The YouTube videos show Hansen and Borja discussing a $3 million bribe with an
Ecuadorian man, Patricio Garcia, who claimed he was connected to Ecuador`s
government. The ostensible purpose of the bribe was for Hansen to secure a
contract to perform environmental remediation should Chevron lose the case,
according to the oil company. But Chevron has presented no evidence Garcia was
connected to Ecuador`s government, although he appears to have been a former
low-level official of the governing party.

"Offering a bribe to Garcia to influence Ecuador`s government is like trying to
influence the White House by offering a bribe to a maintenance worker at the
Democratic National Committee," said Hinton. "There is no logic to it unless it
was part of a script contrived by Chevron."

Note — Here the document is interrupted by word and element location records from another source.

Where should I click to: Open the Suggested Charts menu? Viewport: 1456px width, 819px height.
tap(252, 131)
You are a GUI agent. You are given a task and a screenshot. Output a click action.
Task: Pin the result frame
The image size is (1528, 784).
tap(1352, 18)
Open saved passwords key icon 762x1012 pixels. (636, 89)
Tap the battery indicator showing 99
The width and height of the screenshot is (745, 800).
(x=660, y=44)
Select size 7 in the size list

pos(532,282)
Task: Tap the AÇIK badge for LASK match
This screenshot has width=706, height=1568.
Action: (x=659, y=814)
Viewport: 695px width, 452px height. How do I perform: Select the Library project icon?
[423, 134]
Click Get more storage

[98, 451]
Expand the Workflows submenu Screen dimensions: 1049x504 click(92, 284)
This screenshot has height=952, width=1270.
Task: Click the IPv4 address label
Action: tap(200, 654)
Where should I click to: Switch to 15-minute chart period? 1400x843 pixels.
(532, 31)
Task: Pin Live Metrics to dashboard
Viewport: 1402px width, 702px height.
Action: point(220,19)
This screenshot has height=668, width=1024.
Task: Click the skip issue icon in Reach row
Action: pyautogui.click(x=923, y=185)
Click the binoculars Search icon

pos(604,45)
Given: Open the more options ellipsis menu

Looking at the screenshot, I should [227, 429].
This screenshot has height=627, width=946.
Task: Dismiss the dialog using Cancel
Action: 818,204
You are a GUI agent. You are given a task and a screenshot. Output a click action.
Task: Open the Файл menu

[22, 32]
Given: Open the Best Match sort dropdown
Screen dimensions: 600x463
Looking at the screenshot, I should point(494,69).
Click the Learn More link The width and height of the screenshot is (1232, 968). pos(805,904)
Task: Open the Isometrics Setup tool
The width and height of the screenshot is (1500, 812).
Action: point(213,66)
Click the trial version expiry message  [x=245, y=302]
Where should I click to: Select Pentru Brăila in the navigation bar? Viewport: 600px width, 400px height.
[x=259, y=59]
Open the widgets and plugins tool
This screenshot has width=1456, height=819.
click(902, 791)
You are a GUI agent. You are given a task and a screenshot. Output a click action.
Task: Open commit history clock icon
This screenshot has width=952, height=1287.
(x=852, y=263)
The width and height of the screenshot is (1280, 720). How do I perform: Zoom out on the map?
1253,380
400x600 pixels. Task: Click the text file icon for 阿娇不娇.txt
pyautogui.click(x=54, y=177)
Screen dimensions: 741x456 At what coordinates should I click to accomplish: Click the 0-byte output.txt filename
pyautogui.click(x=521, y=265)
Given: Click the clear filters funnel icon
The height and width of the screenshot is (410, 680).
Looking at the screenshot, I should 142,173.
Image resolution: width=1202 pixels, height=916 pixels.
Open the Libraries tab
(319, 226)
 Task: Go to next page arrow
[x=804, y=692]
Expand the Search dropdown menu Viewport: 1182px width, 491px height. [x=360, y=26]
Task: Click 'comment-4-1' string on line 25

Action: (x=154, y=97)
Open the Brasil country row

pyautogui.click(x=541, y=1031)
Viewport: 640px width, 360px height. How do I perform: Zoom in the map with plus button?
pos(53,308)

Chevron has produced no independent evidence to confirm the men were actually
trying to bribe the official, as opposed to stage-managing a meeting to create
"evidence" Chevron could use to blemish the trial. More suspicious is that there
appears to be no logical reason to discuss a remediation contract given that the
appeals process will delay a final judgment for years, and that no determination
has been made that the judge would have any role in awarding or approving
remediation contracts, said Andrew Woods, an American lawyer who advises the
plaintiffs.

Several sources, including trial judge Juan Nunez, have charged Chevron with
doctoring the tapes by splicing them together. Though Chevron has said both
Borja and Hansen were taping, the company has released only one video. The
evidence that Judge Nunez said he would rule against Chevron appears fabricated,
as the judge is off camera at the time and on 13 other occasions had told Borja
and Hansen that he had not decided how he would rule.

Hinton pointed out that Chevron thus far has refused to release the full tapes,
allowed access to the person who edited them, revealed the name of a forensics
expert who examined the tapes, or clarified the role of its own lawyers in
scripting the meetings that were taped. It also has provided no information on
Hansen`s relationship to the company or his work history, or specified how much
it has paid Borja to come to the U.S. And now, the two key witnesses - Borja and
Hansen -- are unavailable for questioning because Chevron has arranged for them
to have criminal defense lawyers, said Hinton.

"This looks more and more like a scheme planned down to the last detail at the
highest levels of Chevron`s headquarters in the U.S.," said Hinton. "It is clear
that the only possible way to get to the truth of what happened is through an
investigation from U.S. authorities that includes questioning of Chevron`s own
lawyers."

Laurie Levenson, a former federal prosecutor who teaches at Loyola Law School in
Los Angeles, was quoted by Bloomberg on September 9 as saying that Borja and
Hansen could face penalties for secretly recording the meetings.

In relation to McNamara`s representation of Hansen, Levinson told Bloomberg:
"Either Chevron has turned into the biggest Good Samaritan out there or they
have allied interests with this man …. The ball is in Chevron`s court to give a
better explanation of whether they`ll pay his legal costs out of the goodness of
their heart or as part of a contractual arrangement."

On her website, Arguedas says she has represented "dozens of high-profile
clients-many of whom prefer to remain anonymous-charged with public corruption,
securities fraud, intellectual-property theft, environmental offenses, sex
crimes, drug manufacturing and trafficking, and murder, as well as hundreds of
lesser-known individuals accused of far less serious crimes." McNamara is
described on her firm`s website as a "Northern California Super Lawyer".